ASSIGNED TASK — For this exercise, output exactly and only the lines running from the one with "The image size is (1118, 744)." through the final line of the data below, without pictures.

Dataset entries
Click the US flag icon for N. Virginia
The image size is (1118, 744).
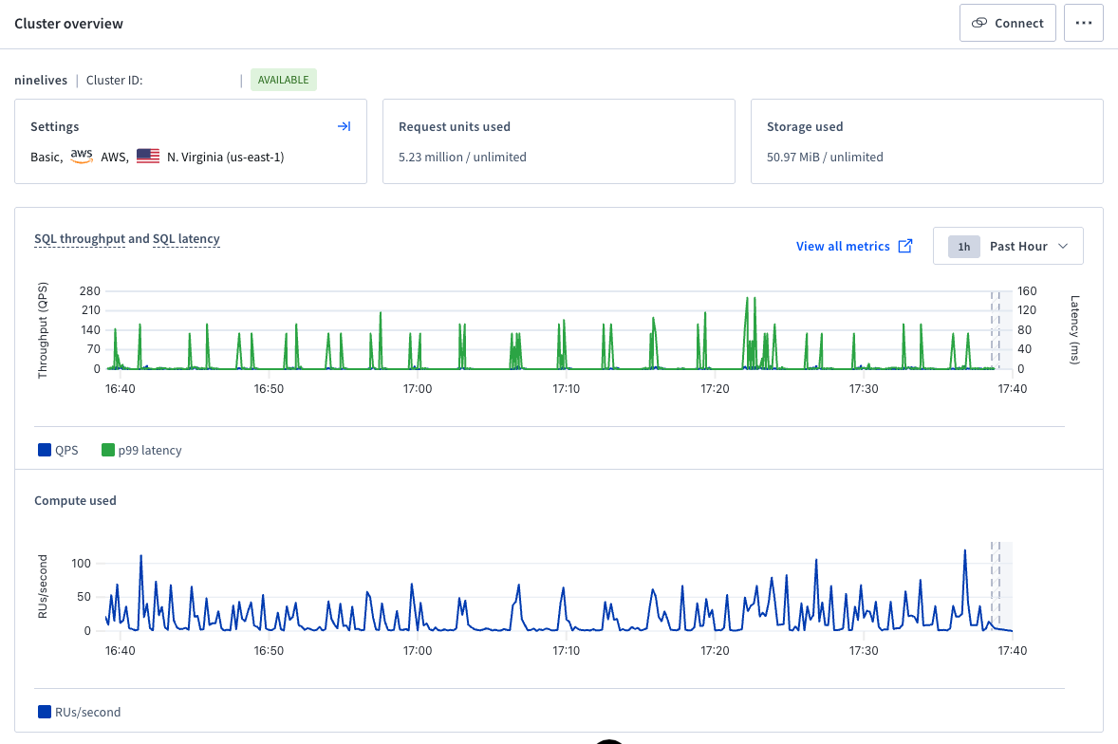[148, 156]
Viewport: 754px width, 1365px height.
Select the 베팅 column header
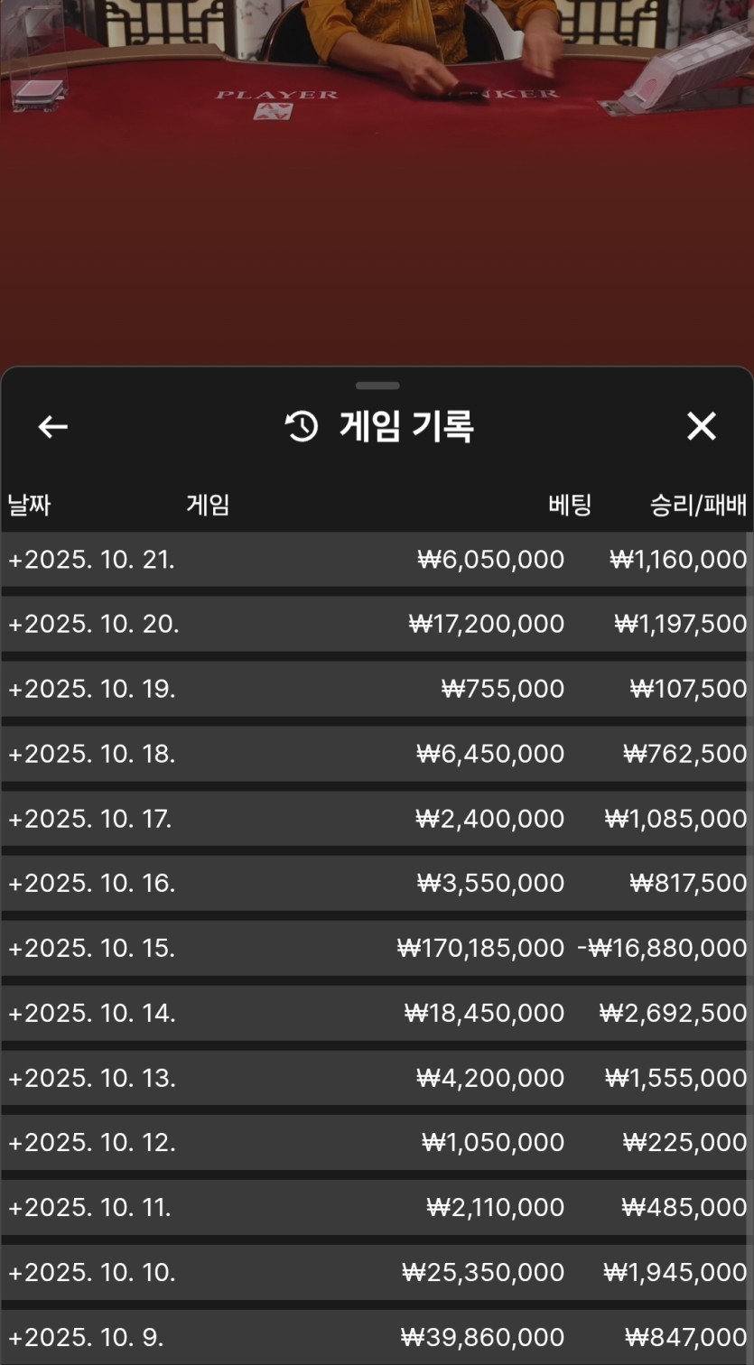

EXERCISE OUTPUT —
The image size is (1118, 744).
[148, 156]
Viewport: 754px width, 1365px height.
Select the 베팅 column header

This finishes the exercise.